» What to work on
From the data below, pull out every line that contains the word "height". Case matters.

» Materials provided
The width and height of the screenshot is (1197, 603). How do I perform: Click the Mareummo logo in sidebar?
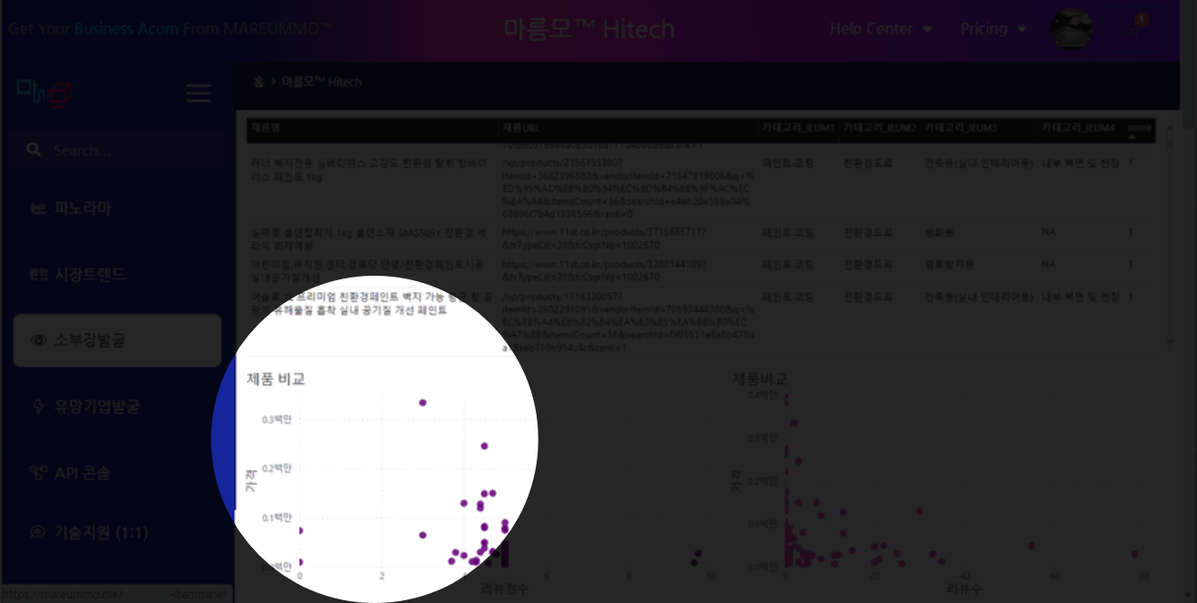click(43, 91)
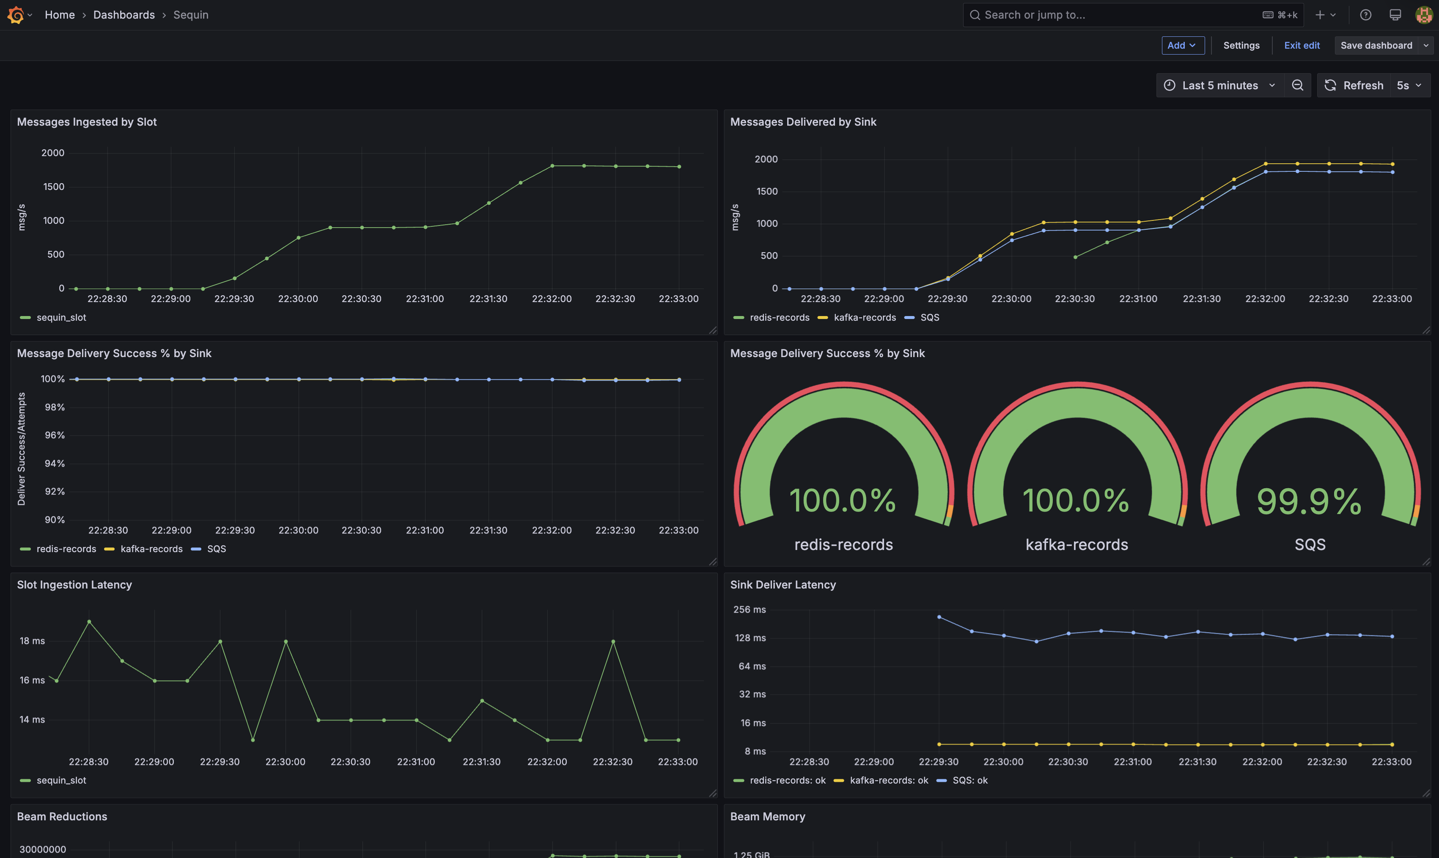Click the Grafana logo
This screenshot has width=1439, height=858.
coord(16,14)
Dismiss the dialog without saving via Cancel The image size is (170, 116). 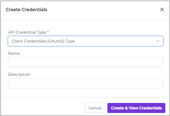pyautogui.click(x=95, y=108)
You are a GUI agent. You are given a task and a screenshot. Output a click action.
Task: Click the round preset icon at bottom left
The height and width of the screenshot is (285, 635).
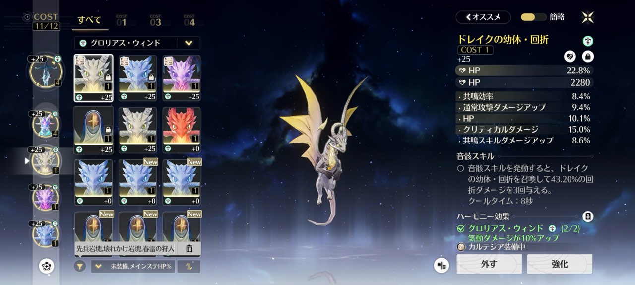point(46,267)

» Task answer
The width and height of the screenshot is (1197, 603). How do I perform: Click the Mareummo logo in sidebar?
This screenshot has width=1439, height=858.
The height and width of the screenshot is (285, 635).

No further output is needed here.